Introduction: Altoids PSP Recharger

This is my first instructable so don't judge too harshly. This project came to be when I thought "Hey, Sony is evil, they don't have any inexpensive alternatives to their battery packs" I find out now that other companies have made external battery packs (but what's the fun in buying one anyway!). So I set out on an epic journey to create an external battery pack for my PSP. Enjoy!

Step 1: Procure Components

first you'll need to get all of the parts and pieces.

1- altiods tin (flavor of your choice)
2- a +5 volt regulatora +5 volt regulator (what this whole project revolves around)
3- a dpdt switch or your choice (it should be pretty small)
4- a four AA battery holdera four AA battery holder
5- a LED for indicatora LED for indicator
6- a DC power connectora DC power connector (plugs into PSP)
7- mono phone plugmono phone plug
8- mono phone jackmono phone jack
9- 2 conducter speaker wire
10- various wires for connections

once you have that you're ready to go!

Step 2: Hack Battery Holder

when you buy the battery holder it will not fit in the tin, it was at this point when I thought "NOT COOL" and I went through an hour or two trying to make my own battery holder until at 11:00 I realized "WOW, I'm stupider than I thought!!!" and came to the realization that I could just cut out the center section of the original battery pack (or maybe I was just angry at it and wanted revenge the thing), it worked.

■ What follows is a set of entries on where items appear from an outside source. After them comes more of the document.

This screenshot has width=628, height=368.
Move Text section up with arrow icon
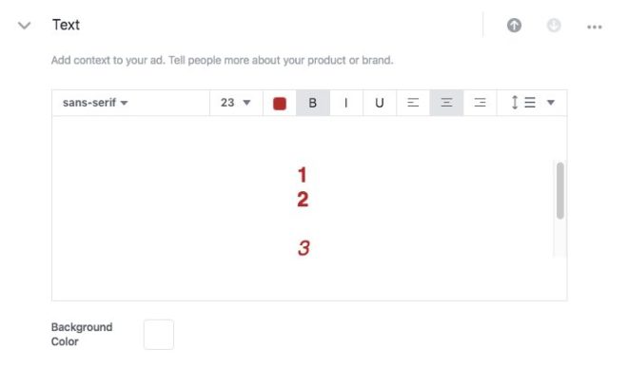(514, 26)
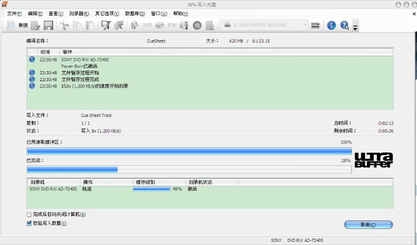Click the 8x burn start log entry
This screenshot has height=245, width=417.
(x=95, y=86)
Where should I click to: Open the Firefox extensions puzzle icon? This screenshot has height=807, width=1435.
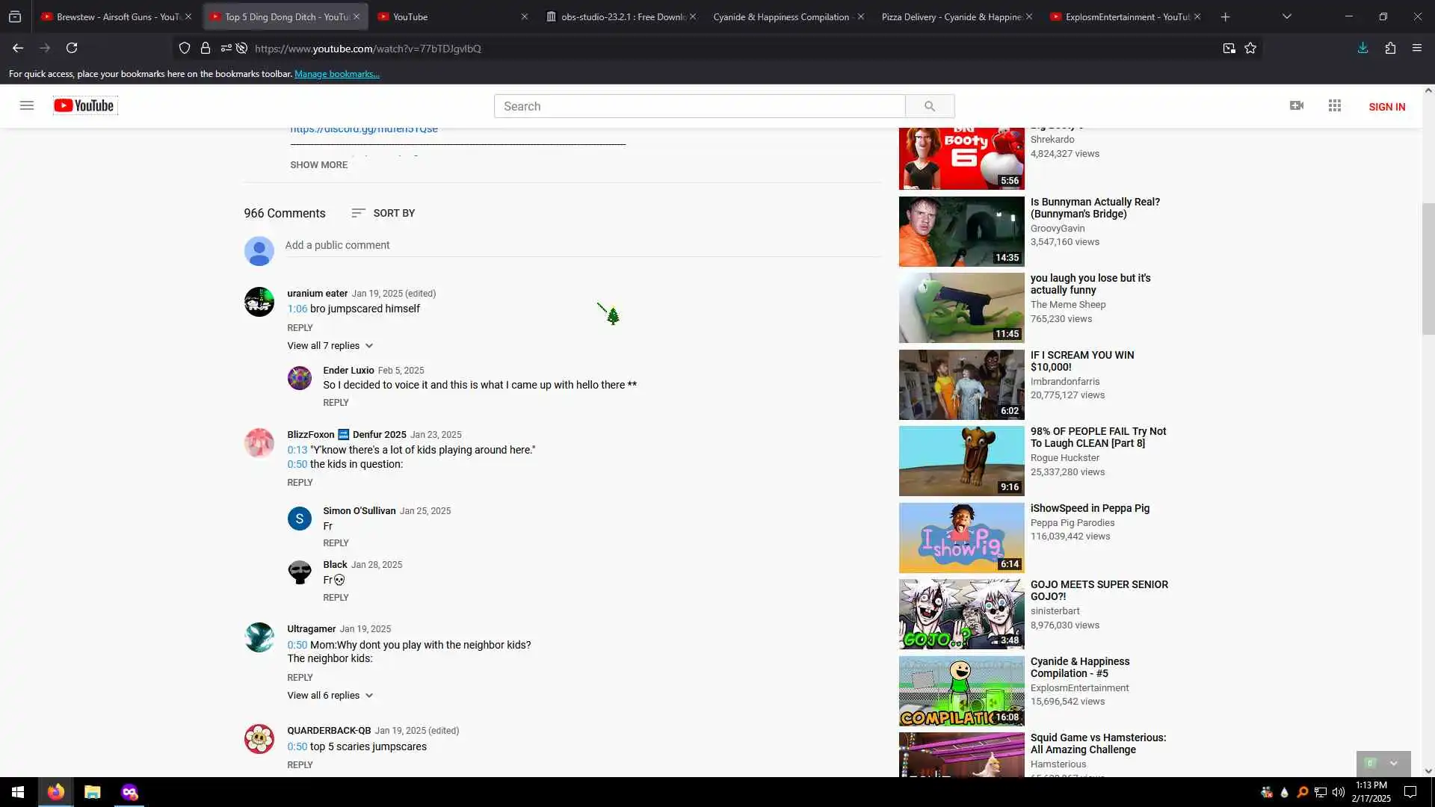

It actually helps the lid close better so it won't fall open by accident.

once it's cut, go ahead and dry fit it, put it in, insert the batteries and push it as far to one end of the tin as you can then super glue it in

note on super glue: when using teh uberglue don't close the tin until it is completely dry or you will end up with the fumes drying onto the walls and you get the cloudy look that are in my pics, and also only glue in well ventilated areas so that you don't die

There I said it Now you can't sue me

Step 3: Assemble the Circuit

once the battery pack is installed and the glue has dried you can break out the soldering iron. It uses a extremely simple circuit and I should be able to discribe it, If you have trouble understanding or I just do a bad job of discribing it and the sketch doesn't help, just tell me and I can go more in depth. Here I go.

The output plug and the LED are wired in parallel (if they are in series, the LED will suck up too much voltage, I learned that the hard way) through the switch and the regulator, Just look at the sketch please

once you're done with soldering make sure there is no way that it will short because the whole thing will be crammed into a pretty small space in the end


Step 4: Make the Connection and Go for a Spin!

Now to make the cord that connects the battery pack to the PSP.

cut a legth of your speaker wire (it doesn't really matter how long) and attach the two different plugs to each end make sure that the polarities work, the inside of the power connector needs to be positive and the outside negative.(I am not responsible for any fried PSPs, OK)

now, that you have the cord, make it look good, take it for a spin! this was featured in a recent MAKE: podcast but if you missed it, here's how,

Put one end of the cord in the chuck of your drill, hold the other end and let 'er rip, when you're done spin it backwards a little ways so that it doesn't coil up.

Step 5: Put It All Together!

now just drill the holes and install all of the parts in the tin, be careful not to scratch up the sides like I did, and have a good plan for the layout before you start to poke holes in your tin

Step 6: Conclusion

well, there you have it! in five easy steps, I highly recomend making one if you have a PSP but I will also sell them if someone wants one...

Coming Soon,

it's a thing of beauty, eh?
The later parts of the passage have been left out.